AI can adapt and learn, but its benefits depend on stable and reliable data workflows and clear operational controls. When data and processes are inconsistent, AI outputs become noise.
Artificial intelligence encompasses several functions and requires the cooperation of systems and teams. The reality is that many businesses still run on a fragmented foundation with loosely coupled systems and disparate processes, causing delays and rework. AI intelligence is only as strong as the systems it relies on.
From hidden burden to AI bottleneck – AI infrastructure debt
Technical debt can build up when we take shortcuts to move faster. Over time, it manifests as disconnected, often outdated systems, custom fixes, messy data, and manual steps built into core workflows.
As AI removes the safety net, technical debt is exposed as a structural weakness that limits scalability, increases operational and compliance risks, and reduces business resilience.
Cisco recently AI Readiness Index identified AI readiness as a strategic priority for organizations. The index also introduced the concept of AI Infrastructure Debt, an evolution of technical debt that accumulates with compromises and deferred upgrades in infrastructure, data management, security and talent.
AI Infrastructure debt is more damaging than other types of tech debt. It limits the speed and scale of AI adoption and exposes organizations to increased security and compliance risks. As a result, this is a strategic challenge that requires thoughtful, ongoing management and investment to ensure that AI initiatives deliver sustainable value.
The hidden cost of AI technical debt is making a comeback
The impact of technical debt is obvious in practice. Teams spend more time cleaning data than using it. AI projects work in controlled pilots, but break down in real life. Exceptions pile up and force resources back into the process to keep things running.
This slows innovation, delays ROI, increases costs and erodes trust. Regulators and customers demand consistency and transparency, which fragile systems find difficult to provide.
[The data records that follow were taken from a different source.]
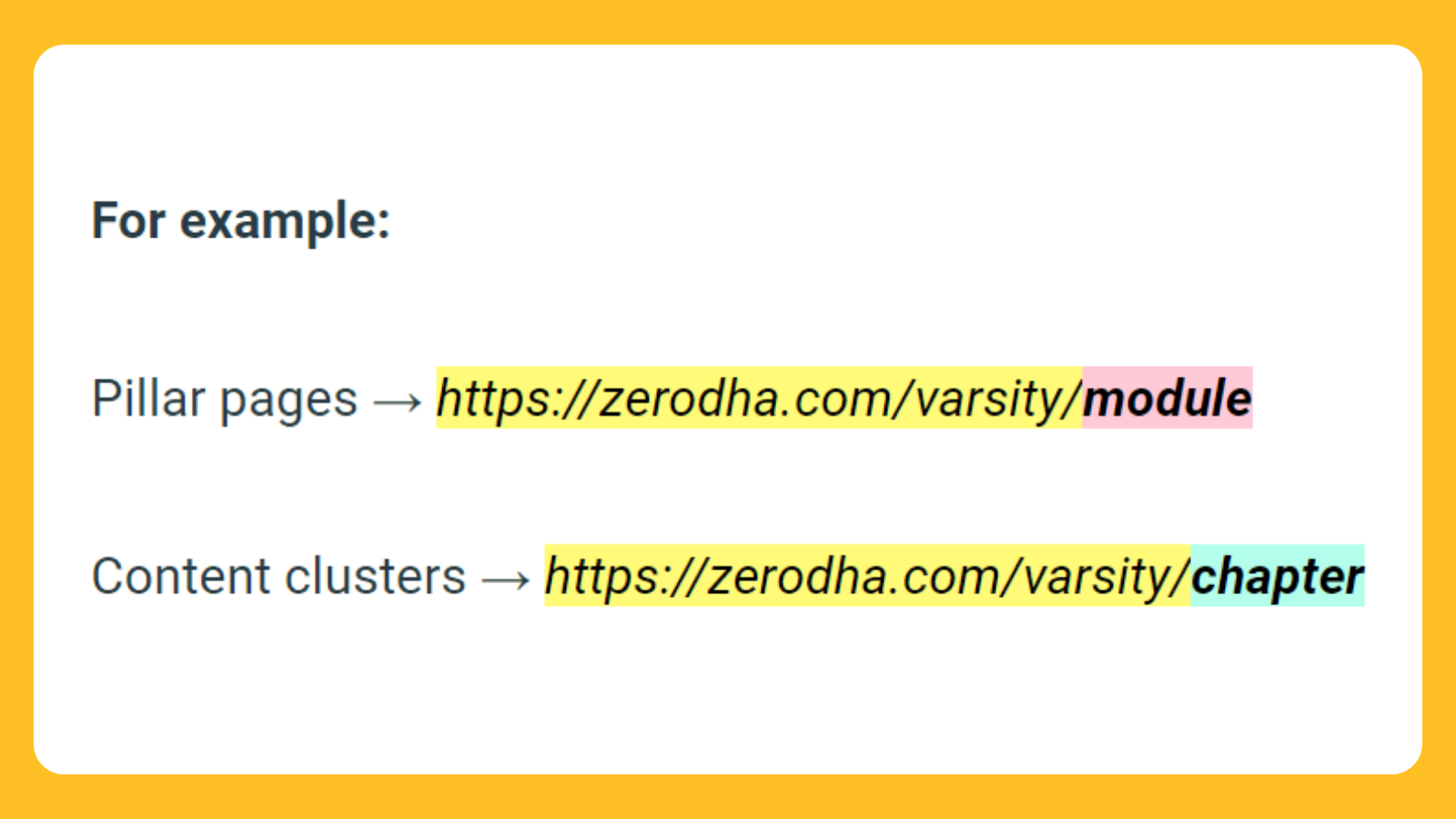
Task: Click the arrow after "Content clusters"
Action: coord(506,580)
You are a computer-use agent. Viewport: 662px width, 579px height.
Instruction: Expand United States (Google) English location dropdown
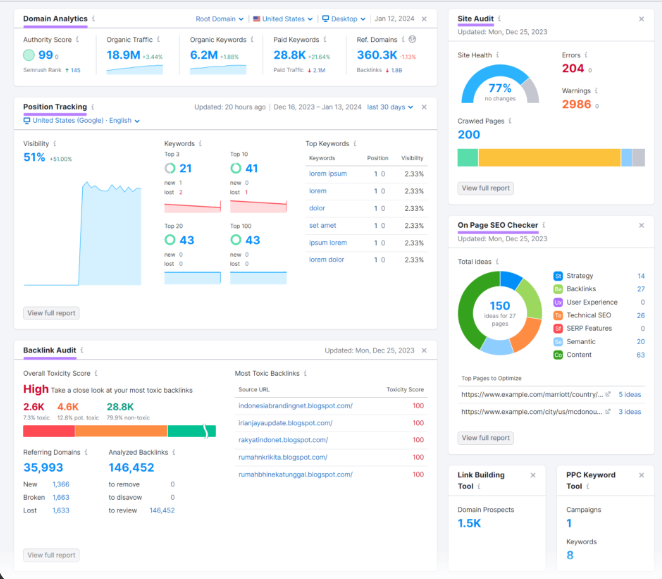tap(81, 121)
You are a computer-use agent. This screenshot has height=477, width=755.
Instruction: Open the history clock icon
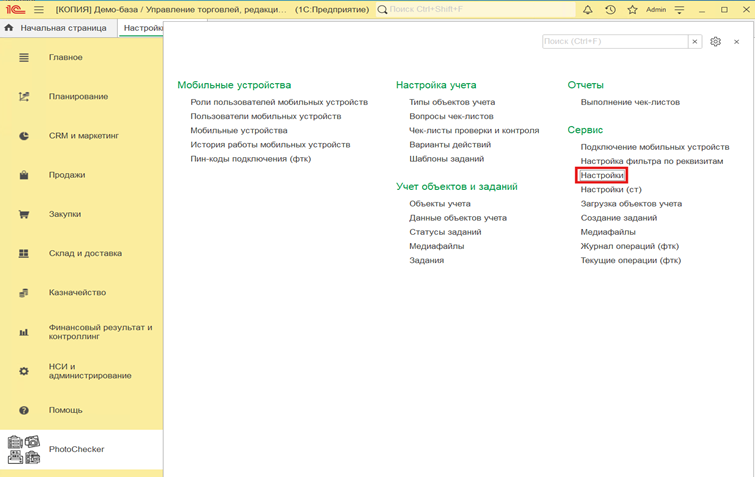[610, 9]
The biggest operational cost in AI isn’t the model, but the friction that comes from systems and processes that aren’t designed to scale together.
The next evolution: Modern business operations
Scaling AI requires a stronger foundation with:
- Connected systems:Data and processes that flow seamlessly enable shared visibility and faster action.
- Process oriented operations:Artificial intelligence embedded in complex workflows, translating insights into reliable, automated actions.
- Resistant systems:Designed to adapt, recover and prevent disruption.
This native AI operational foundation turns complexity into speed, enabling agile and adaptive decision-making at scale. Trust is non-negotiable: AI must be transparent, secure and auditable. Control and supervision must be built in, not bolted on. AI is not a band-aid for broken systems; it is an accelerator, effective only when the foundation is solid.
Managing technical debt as a strategic capability
Eliminating technical debt overnight is impossible and risky. The goal is active, continuous management, strategic trade-off decisions, incremental upgrades, platform solutions over one-off operations, and the elimination of debt that blocks AI scaling.
Organizations that treat enterprise architecture as a strategic asset will succeed with AI. For executives, this requires a change in mindset. Technical debt becomes a portfolio to manage and it is not a problem to ignore. Reducing the right debt increases speed, resilience and confidence.
AI forces a long overdue showdown. It reveals where systems are fragile and where processes cave in under pressure. Better models alone won’t solve it. Sustainable returns come from connected, resilient and trusted systems built to support intelligence at scale.
For those running the business, the priority is clear: invest in the foundations that enable scale. This is where a lasting advantage is created and where AI finally delivers on its promise.